On Tuesday, the U.S. Securities and Exchange Commission formally charged PGI Global CEO Ramil Palafox for allegedly running a $198 million crypto-based Ponzi scheme five years ago, accusing him of duping investors with false promises of AI-driven trading and guaranteed returns.
More than $57 million of those funds in fiat and Bitcoin were misappropriated for Palafox’s personal use and to benefit his close associates, the SEC alleged in a statement.
The case against Palafox, filed in the U.S. District Court for the Eastern District of Virginia, is the SEC’s first crypto-related enforcement action under new Chair Paul Atkins, who was sworn in just a day earlier.
Palafox ran PGI Global, short for Praetorian Group International, as a front for unregistered securities sales cloaked in crypto industry buzzwords, according to the SEC’s complaint.
From January 2020 to October 2021, Palafox marketed “membership packages” that allegedly guaranteed returns of up to 200% via a supposed AI-driven crypto and forex trading platform.

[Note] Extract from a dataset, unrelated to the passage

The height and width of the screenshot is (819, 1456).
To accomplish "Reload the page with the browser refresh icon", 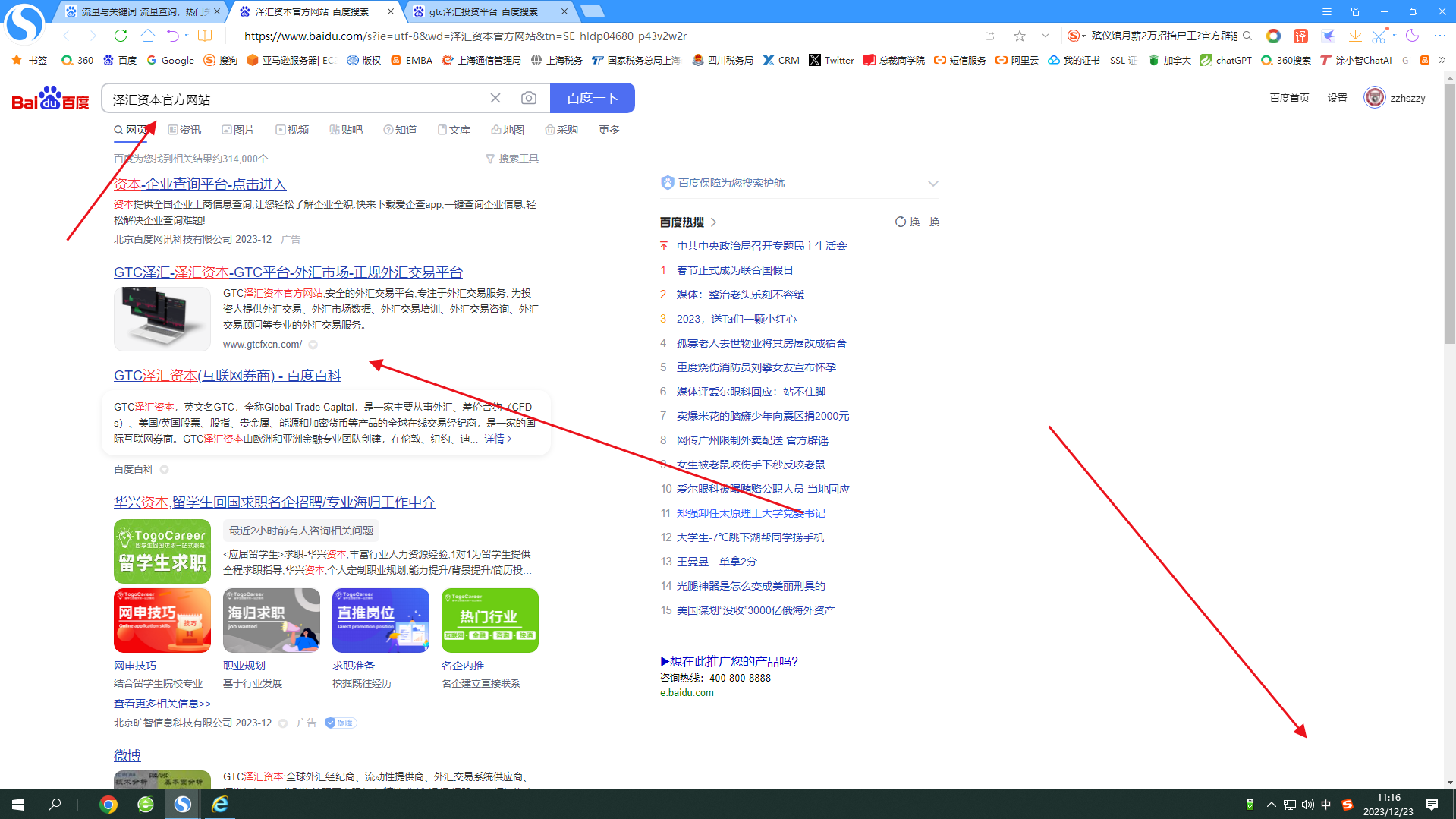I will coord(121,36).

Formally known as PGI Global UK Ltd, the crypto trading firm was shut down by the U.K. High Court in September 2022 for operating a fraudulent investment scheme.
Between July 2020 and February 2021, PGI Global collected approximately £612,425 (US$815,000) from investors.
However, when the promised returns failed to materialize, investors were unable to withdraw their funds.
Palafox, based in the U.S., did not cooperate with the investigation. The U.S. Department of Justice and the U.S. Department of the Treasury seized the company’s website after a warrant was issued by the U.S. District Court for the Eastern District of Virginia.
“PGI Global never had an ‘Auto Trading’ platform and was conducting little to no trading of any kind on investors’ behalf,” the court filing reads.
Instead, investor funds were allegedly used to sustain a Ponzi-like system of payouts and to finance Palafox’s extravagant lifestyle, which includes a $1.7 million home in Las Vegas, multiple Lamborghinis, and $1.18 million in Cartier jewelry.
The complaint outlines how Palafox reportedly faked crypto activity through circular transactions and manipulated dashboards to falsely show returns and keep investors hooked.
“His false claims of crypto industry expertise and a supposed AI-powered auto-trading platform were just masking an international securities fraud,” Laura D’Allaird, chief of the SEC’s Cyber Unit, said in the statement.
The SEC also claims Palafox transferred assets in anticipation of the scheme’s collapse.
The complaint names four relief defendants, including Palafox’s wife, mother, and brother-in-law, and seeks the return of assets and funds they received, such as a $320,000 mortgage payoff, a Range Rover, and luxury goods from Louis Vuitton and Hermès.
The agency is also asking the court to impose a permanent ban on Palafox’s participation in crypto or MLM-related securities offerings, along with civil penalties and the full disgorgement of funds, while federal prosecutors have also indicted him in a related criminal case out of Virginia.